Fora isso, ninguém espera mudanças radicais na empresa. Afinal, Solomon está lá desde 1999. Sua experiência anterior foi em duas empresas que faliram: Ele começou a trabalhar na Drexel Burnham Lambert, a firma de Michael Milken, que trabalhava com junk bonds – e foi à bancarrota quando Milken foi preso por transações ilícitas, em 1990.
Solomon então mudou-se para a Bear Stearns (hoje extinta). Nove anos depois, aceitou um recuo profissional para entrar no Goldman, “um ícone no mercado financeiro”.
Solomon é responsável pela iniciativa de contratar mais mulheres para o banco, até que os quadros sejam equilibrados. Ele também é um defensor de um ritmo de trabalho mais razoável. Se bem que razoável, para ele, é uma jornada de trabalho de no máximo 70 horas por semana, algo como 12 horas nos dias de semana e mais 10 horas no sábado. Isso quando os funcionários não estiverem envolvidos em negociações com clientes (para um IPO, ou uma compra de empresas, por exemplo). Nesses casos, a regra é varar quantas noites forem necessárias.
Sim, isso é um avanço no Goldman (assim como no mercado dos bancos de investimentos em geral). Segundo Cohan, da Vanity Fair, ele chama analistas e sócios juniores quando percebe que eles estão trabalhando horas demais e os manda parar.
Ele próprio é um símbolo de um profissional mais “cool”. Um de seus hobbies é atuar como DJ em clubes de Nova York e Miami, sob o pseudônimo de DJ D-Sol.

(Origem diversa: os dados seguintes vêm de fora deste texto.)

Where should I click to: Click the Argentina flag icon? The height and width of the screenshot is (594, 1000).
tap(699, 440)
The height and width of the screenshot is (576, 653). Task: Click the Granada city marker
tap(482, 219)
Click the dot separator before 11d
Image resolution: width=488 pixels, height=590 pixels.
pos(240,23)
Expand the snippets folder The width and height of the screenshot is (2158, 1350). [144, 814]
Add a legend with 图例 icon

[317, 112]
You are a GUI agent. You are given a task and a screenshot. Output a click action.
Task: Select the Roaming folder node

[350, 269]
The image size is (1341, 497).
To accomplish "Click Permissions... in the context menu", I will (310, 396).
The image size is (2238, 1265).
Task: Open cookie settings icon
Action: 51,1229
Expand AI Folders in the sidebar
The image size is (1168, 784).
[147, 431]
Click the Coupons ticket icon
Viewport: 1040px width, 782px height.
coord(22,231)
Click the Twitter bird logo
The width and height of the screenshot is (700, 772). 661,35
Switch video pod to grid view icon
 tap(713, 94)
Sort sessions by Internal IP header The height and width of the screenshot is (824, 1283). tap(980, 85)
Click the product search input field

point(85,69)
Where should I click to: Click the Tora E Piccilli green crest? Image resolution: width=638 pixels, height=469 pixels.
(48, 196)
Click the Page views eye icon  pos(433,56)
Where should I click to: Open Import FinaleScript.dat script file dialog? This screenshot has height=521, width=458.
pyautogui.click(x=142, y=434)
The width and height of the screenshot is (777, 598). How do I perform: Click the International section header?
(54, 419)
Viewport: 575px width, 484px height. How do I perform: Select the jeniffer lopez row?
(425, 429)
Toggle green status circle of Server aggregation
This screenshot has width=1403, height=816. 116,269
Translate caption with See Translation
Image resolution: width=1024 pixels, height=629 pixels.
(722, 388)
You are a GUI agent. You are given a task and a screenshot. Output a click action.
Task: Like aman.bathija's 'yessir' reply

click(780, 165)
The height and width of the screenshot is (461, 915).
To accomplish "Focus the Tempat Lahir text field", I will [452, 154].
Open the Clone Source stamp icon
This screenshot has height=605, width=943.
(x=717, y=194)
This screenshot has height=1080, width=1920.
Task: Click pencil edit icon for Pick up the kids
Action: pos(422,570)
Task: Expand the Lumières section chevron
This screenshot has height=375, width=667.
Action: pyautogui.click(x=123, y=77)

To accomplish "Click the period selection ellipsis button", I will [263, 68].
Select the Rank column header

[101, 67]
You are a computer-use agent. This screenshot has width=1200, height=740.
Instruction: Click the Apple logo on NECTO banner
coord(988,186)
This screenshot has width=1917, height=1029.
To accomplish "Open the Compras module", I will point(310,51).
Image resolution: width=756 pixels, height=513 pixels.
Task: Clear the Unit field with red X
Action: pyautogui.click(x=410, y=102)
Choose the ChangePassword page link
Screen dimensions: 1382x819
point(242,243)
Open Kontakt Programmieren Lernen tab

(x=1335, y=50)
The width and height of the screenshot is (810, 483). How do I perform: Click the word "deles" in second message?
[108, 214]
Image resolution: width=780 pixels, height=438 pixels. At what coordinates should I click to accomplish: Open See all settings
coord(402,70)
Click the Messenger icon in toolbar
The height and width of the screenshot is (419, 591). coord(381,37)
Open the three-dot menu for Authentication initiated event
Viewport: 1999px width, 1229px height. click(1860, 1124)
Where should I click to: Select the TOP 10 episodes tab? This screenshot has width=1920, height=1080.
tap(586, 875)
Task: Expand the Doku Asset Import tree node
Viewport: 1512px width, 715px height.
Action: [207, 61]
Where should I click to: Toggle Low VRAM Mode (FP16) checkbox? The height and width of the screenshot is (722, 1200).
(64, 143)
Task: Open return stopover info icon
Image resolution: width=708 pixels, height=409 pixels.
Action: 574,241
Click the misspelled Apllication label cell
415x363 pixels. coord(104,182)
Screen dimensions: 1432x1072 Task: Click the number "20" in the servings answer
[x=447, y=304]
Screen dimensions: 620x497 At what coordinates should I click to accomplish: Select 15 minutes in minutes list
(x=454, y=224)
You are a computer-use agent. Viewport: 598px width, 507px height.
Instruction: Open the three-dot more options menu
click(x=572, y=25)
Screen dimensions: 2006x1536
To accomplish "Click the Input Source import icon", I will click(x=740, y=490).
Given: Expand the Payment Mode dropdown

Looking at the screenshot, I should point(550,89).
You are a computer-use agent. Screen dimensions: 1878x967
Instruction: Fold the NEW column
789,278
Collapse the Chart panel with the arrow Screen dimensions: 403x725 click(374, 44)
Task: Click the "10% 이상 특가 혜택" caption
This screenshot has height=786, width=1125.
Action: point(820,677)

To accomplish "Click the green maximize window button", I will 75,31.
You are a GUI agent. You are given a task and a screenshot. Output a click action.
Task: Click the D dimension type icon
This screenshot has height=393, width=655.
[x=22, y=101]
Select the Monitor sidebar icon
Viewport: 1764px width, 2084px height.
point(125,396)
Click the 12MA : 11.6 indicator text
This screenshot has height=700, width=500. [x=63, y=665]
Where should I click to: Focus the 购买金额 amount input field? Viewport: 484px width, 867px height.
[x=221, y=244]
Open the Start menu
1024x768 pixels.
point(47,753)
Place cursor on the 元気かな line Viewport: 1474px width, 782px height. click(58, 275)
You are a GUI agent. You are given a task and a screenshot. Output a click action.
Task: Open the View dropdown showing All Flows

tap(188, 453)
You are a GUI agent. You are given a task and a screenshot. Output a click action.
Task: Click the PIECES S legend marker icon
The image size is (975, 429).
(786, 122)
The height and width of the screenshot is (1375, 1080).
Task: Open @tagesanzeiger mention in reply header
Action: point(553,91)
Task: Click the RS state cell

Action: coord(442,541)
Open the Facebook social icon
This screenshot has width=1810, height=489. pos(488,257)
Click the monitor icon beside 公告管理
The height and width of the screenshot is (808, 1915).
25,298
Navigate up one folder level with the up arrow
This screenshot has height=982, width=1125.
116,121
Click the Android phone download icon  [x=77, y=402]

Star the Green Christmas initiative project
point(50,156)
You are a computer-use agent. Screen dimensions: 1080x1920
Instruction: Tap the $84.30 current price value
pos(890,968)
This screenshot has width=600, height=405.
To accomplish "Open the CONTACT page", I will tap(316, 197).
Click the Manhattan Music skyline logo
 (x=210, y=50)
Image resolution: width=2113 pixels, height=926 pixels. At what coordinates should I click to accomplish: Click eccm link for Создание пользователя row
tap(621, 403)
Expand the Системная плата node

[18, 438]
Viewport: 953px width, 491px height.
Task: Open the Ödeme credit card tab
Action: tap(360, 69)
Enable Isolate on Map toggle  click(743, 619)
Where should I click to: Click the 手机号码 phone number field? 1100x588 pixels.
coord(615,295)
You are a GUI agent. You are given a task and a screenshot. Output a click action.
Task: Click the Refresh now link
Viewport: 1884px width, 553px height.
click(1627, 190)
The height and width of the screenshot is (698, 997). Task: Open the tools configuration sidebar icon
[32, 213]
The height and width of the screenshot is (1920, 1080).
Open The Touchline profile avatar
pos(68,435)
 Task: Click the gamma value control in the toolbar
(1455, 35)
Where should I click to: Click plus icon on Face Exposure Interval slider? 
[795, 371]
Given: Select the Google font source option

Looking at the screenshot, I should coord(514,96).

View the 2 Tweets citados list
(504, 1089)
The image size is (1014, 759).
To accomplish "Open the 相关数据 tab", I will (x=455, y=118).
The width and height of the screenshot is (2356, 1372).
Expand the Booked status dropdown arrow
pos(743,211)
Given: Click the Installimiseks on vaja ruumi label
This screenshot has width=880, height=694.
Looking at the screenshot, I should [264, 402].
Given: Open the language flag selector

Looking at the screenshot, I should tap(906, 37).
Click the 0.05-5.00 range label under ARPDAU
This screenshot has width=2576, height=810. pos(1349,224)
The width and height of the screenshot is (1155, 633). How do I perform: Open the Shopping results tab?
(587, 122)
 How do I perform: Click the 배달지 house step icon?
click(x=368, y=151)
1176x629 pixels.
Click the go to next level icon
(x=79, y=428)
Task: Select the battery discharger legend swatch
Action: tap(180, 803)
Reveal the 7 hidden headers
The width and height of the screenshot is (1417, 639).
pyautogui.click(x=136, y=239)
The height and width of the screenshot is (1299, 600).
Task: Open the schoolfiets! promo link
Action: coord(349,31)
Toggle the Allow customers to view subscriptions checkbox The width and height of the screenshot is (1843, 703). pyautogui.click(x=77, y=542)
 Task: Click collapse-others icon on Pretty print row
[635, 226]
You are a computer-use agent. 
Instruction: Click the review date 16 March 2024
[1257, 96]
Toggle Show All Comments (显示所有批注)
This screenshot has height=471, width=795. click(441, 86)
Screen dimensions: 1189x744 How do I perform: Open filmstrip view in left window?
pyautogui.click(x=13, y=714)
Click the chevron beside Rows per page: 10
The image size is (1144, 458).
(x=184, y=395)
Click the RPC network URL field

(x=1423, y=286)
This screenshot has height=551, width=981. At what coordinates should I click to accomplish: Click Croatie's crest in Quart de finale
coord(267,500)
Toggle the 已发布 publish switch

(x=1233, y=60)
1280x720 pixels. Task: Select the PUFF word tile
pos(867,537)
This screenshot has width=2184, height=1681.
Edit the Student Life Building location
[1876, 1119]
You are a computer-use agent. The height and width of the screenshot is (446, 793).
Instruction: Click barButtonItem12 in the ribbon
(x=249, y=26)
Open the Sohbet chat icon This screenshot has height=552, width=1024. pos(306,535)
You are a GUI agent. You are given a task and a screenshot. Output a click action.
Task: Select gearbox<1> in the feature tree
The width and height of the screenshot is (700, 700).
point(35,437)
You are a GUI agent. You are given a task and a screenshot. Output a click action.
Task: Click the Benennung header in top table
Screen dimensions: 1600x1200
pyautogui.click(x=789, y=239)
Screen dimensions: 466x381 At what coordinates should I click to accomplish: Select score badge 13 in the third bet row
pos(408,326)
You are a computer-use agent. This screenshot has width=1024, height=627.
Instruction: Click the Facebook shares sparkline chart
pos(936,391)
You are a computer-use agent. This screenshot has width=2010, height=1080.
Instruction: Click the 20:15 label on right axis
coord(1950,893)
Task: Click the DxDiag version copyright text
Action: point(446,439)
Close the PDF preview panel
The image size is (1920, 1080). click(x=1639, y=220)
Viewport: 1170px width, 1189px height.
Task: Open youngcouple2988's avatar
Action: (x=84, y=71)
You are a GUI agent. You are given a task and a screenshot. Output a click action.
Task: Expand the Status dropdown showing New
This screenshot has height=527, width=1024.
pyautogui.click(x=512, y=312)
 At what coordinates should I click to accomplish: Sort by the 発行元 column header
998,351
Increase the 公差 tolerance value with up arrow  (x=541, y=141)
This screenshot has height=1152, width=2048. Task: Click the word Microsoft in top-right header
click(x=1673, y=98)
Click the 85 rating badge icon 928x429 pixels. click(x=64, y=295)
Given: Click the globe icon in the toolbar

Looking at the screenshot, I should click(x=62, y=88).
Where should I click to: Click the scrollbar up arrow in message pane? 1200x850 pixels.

Ele também é um sério colecionador de vinhos. Tão sério que em 2016 entrou com um processo contra um ex-assistente pessoal, acusado de roubar vinhos no valor de 1,2 milhão de dólares de sua coleção particular.
De acordo com Cohan, um amigo de Solomon disse que ele está ao mesmo “excitado” e “nervoso” com a perspectiva de suceder a Blankfein. Com as chances contra, Solomon venceu a ácida batalha de um ano e meio com Schwartz. Mas agora ele tem que se preparar a guerra que será rearrumar o Goldman.